Otoniya J. Okot Bitek writes poetry and fiction. Her first collection, 100 Days, won the 2017 IndieFab Book of the Year Award for poetry and the 2017 Glenna Luschei Prize for African Poetry. Her second collection, A is for Acholi, won the 2023 Dorothy Livesay Poetry Prize. Her most recent poetry collection, Song & Dread, is published by Talonbooks. Born in Kenya to Ugandan parents, she has lived in Canada for more than three decades. We, the Kindling is her first novel.

The other 2026 winners

The evening honoured excellence across all four Trillium categories. The complete list of winners:

  • English Book Award: We, the Kindling by Otoniya J. Okot Bitek (Kingston, ON) — Penguin Random House Canada
  • English Poetry Book Award: Revolutions by Hajer Mirwali (Toronto, ON) — Talonbooks
  • French Poetry Book Award: Haus by Lisa L'Heureux (Ottawa, ON) — Prise de parole
  • French Book Award: Maman bleue by Sarah Migneron (Ottawa, ON) — Prise de parole

Revolutions sifts through the grains of Muslim daughterhood to explore two metaphorical circles that overlap: shame and pleasure. Hajer Mirwali is a Palestinian-Iraqi writer living in Toronto. Her debut collection asks difficult questions about identity, community and the cost of belonging, and the jury's recognition of it signals a continuing expansion of whose stories the Trillium takes seriously.

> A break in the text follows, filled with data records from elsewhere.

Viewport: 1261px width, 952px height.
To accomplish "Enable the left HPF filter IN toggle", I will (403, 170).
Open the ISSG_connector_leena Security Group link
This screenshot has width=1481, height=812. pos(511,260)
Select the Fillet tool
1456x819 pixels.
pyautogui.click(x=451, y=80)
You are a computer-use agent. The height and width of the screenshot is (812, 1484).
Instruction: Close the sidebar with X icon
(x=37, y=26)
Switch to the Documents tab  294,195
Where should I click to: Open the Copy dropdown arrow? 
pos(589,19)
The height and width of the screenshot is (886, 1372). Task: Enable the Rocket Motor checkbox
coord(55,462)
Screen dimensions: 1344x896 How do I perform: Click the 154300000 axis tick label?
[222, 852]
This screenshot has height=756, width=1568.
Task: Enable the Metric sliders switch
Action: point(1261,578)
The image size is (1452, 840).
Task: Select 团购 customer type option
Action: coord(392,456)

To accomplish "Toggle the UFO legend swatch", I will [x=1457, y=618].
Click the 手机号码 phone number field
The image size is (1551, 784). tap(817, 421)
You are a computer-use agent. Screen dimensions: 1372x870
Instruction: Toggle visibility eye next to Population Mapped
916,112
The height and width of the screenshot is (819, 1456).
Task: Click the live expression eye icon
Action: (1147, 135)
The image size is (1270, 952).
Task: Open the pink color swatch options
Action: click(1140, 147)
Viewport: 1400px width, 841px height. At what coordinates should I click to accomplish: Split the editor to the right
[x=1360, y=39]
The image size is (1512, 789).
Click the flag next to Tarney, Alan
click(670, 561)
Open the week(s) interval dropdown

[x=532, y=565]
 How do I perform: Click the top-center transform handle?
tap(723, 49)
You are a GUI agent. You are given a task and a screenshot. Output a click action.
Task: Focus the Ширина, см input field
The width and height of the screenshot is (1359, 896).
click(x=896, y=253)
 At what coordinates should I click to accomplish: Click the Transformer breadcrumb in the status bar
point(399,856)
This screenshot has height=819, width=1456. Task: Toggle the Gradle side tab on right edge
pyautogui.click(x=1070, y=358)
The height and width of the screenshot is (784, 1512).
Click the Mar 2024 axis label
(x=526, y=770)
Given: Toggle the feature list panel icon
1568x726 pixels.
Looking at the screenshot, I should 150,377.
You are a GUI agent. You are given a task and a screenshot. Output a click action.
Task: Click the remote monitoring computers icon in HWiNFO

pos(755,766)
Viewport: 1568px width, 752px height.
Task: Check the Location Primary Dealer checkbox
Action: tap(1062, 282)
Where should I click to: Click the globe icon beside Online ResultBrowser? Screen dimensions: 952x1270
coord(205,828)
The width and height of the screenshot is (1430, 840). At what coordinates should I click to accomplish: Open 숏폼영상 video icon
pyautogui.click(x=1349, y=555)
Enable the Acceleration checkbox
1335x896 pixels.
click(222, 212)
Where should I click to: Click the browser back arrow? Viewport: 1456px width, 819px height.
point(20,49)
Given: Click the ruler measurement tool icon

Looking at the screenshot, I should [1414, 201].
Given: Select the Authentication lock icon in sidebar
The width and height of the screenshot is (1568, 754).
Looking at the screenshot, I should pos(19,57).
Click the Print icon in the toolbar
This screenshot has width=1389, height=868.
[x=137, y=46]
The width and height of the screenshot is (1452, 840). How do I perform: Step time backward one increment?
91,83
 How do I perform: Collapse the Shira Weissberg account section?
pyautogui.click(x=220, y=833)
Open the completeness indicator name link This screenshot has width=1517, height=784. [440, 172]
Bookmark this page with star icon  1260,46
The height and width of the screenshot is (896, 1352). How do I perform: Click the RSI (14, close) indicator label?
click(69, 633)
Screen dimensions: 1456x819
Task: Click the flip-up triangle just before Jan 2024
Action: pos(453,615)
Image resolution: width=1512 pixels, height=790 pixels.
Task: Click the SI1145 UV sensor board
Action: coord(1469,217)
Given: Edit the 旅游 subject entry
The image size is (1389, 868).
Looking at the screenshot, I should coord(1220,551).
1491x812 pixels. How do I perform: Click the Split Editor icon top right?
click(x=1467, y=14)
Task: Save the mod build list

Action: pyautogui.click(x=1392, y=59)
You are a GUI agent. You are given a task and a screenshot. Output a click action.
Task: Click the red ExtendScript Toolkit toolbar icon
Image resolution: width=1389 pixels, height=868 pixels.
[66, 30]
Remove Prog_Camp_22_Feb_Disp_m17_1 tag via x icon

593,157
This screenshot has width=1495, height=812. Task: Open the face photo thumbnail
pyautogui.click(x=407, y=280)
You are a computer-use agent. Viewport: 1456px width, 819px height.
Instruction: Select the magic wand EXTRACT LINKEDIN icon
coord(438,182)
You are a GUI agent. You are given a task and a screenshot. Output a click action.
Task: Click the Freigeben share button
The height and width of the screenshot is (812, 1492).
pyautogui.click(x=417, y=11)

Haus, Lisa L'Heureux's debut poetry collection, contains activist verse that exposes the brutality of violence against women and marginalized people. Straddling the line between condemnation and hope, it brings to light, in fragments, lives that have been silenced for too long, and exposes the pervasive culture of impunity.

The 2026 finalists

This year's 16 finalists represent a diverse range of Ontario's English- and French-language authors. The complete shortlists:

English Book Award:

  • We Breed Lions by Rick Westhead
  • You Will Not Kill Our Imagination by Saeed Teebi
  • Julie Chan Is Dead by Liann Zhang
  • Suddenly Light by Nina Dunic

English Poetry Award:

  • Shadow Price by Farah Ghafoor (House of Anansi Press)
  • The World After Rain by Canisia Lubrin (McClelland & Stewart)

French Book Award (Prix Trillium):

  • Mes morts jeune by Sylvie Bérard
  • Des silences et des murmures by Maéva Guedjeu
  • Les visages de Rembrandt by Alain Bernard Marchand
  • L'équation avant la nuit by Blaise Ndala

French Poetry Award:

  • L'épingle filante by Noémie Roy
  • En terrain miné by Véronique Sylvain

Why the Trillium matters now

The Trillium Book Award has recognized Ontario literary excellence since 1987, and its 39th edition arrived at a moment when questions of Canadian identity, national confidence and whose stories deserve amplification feel unusually alive. Heather Hiscox named that directly; the writers in that room are the ones positioned to do the cultural work this moment is asking for. The fact that this year's winners deal so directly with violence, survival, silence and belonging gives the awards a particular resonance beyond the ceremony itself.

June is Pride Month, and Hiscox noted that the Trillium's mandate to champion diverse voices carries that same spirit of protection and celebration. Book award winners receive $20,000, with their publishers receiving $2,500 for marketing and promotion. Poetry book winners receive $10,000. Ontario is home to the country's largest book publishing industry, contributing $980 million to the economy and supporting over 6,000 jobs each year.

Stories that stay

What the evening at the Fairmont Royal York demonstrated is that literature, when it's working, asks something of its reader. We, the Kindling, ask readers to sit with Miriam, Helen and Maggie and not look away. Otoniya J. Okot Bitek spent decades as a poet building exactly the tools she needed to make that ask feel like a privilege rather than a demand. The Trillium gave the book the audience it had earned.

The ceremony closed as it should: with the writers back at the centre, and the room already thinking about what to read next.